▸ **WORK INSTRUCTIONS**: Below are the entries to work from; restate word for word the portion that opens with the line containing "Task: Open the chat support bubble" and closes with the line containing "Image resolution: width=1186", keeping both.

▸ **PROVIDED DATA**:

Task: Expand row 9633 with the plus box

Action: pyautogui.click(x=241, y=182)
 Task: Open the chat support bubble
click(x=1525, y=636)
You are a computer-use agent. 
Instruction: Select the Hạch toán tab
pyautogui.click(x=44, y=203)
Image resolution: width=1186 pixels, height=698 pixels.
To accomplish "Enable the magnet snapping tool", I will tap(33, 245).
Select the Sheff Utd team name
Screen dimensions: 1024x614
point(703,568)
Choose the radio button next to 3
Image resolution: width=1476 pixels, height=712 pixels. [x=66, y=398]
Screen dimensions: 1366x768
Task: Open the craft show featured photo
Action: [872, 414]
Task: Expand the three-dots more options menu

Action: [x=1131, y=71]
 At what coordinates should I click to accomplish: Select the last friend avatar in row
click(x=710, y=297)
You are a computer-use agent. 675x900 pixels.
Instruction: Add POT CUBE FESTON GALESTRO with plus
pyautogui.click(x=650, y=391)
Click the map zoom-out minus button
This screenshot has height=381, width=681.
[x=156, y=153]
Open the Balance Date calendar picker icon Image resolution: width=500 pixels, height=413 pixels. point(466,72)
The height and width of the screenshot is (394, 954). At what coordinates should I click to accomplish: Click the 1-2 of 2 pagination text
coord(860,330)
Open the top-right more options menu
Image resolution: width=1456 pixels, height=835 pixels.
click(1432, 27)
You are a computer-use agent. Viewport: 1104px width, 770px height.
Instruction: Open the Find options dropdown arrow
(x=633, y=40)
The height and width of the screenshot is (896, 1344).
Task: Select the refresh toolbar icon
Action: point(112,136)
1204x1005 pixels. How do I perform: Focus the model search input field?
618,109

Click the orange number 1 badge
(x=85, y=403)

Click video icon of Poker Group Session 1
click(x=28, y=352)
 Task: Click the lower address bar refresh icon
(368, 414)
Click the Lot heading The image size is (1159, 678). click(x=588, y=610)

▸ **ANSWER FOR THE TASK**:
 Task: Open the chat support bubble
click(x=1525, y=636)
You are a computer-use agent. 
Instruction: Select the Hạch toán tab
pyautogui.click(x=44, y=203)
Image resolution: width=1186 pixels, height=698 pixels.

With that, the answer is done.